It’s still very early in the morning, and quickly, I put the pregnancy test in the trash. Then I carefully cover it with crumpled tissue paper so that it’s hidden beneath what looks like trash. I slip quietly back upstairs and into the master suite. Cameron hasn’t moved a muscle since I’ve been gone, and he’s heart-wrenchingly gorgeous as my eyes eat him up. His bronzed chest is smooth and sculpted, and a lock of black hair falls over his forehead. His mouth is firm yet relaxed in sleep, tempting me even now.

This is going to be painful, but I know what I have to do. I can’t stay. I can’t tell Cameron that I want to keep our child. He’ll be enraged, and will never agree. Quietly, I pack my humble duffel bag with only the things I brought, leaving all the skimpy lingerie behind. Then with quiet footsteps, I head to the door.

Before leaving, I pause to steal one last glance at the man who’s captured my heart, but will never let me capture his. He’s gorgeous, tempting, and everything I’ve ever wanted, but I know I can never have him. With one last glance, I blow him a gentle kiss before leaving the room and making it out of the house to return to the trailer park where Randy waits. It’s where I belong.

8

Cameron

* * *

Sleeping next to Jessalyn is strangely peaceful, and something I don’t usually do with the women I date. Yes, I claim their bodies and make them scream with pleasure, but I don’t generally sleep with them in the same bed afterwards because I was never going to be with them in the way they wanted to be with me. I’ve never felt pulled to a woman. I’ve never felt the need to feel her body next to mine like I do with Jess. Jessalyn’s curvy form feels right curled up beside mine, and these days, I don’t sleep well when she’s not with me.

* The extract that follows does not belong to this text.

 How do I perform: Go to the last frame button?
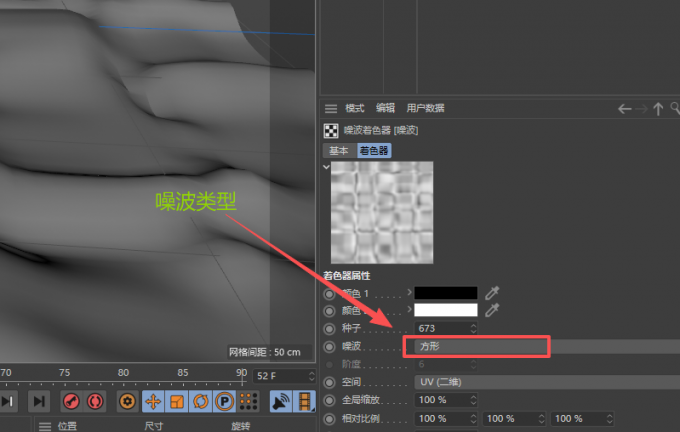[x=38, y=401]
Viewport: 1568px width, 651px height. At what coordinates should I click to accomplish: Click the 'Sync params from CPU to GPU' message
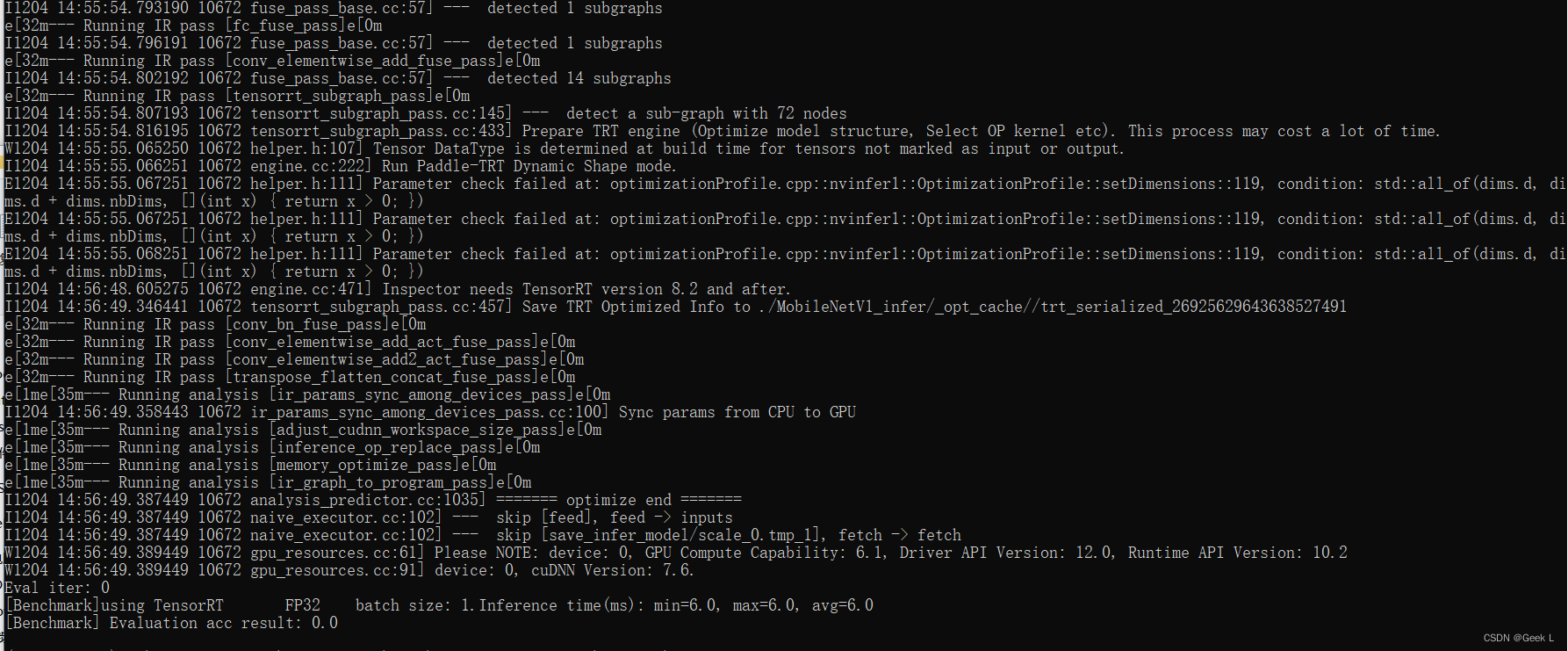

I roll over in bed and groan while stretching. It’s Saturday, which means I have the day off work, and I planned on taking Jess to the lake on my boat. I can tell the sun is shining brightly by the way it’s lit the room and my arm reaches out to find Jess. Except she’s not here, and my arm hits the empty mattress.

My eyes fly open and I sit up in bed, but then force myself to take it easy. She must be downstairs. I felt her tossing and turning last night and eventually getting out of bed in the middle of the night. I hope she got a few hours of rest, at least. But knowing her generous spirit, she’s probably in the kitchen making breakfast and coffee. It’s a curse we’re so high up in the house that I can’t smell the freshly brewed grounds.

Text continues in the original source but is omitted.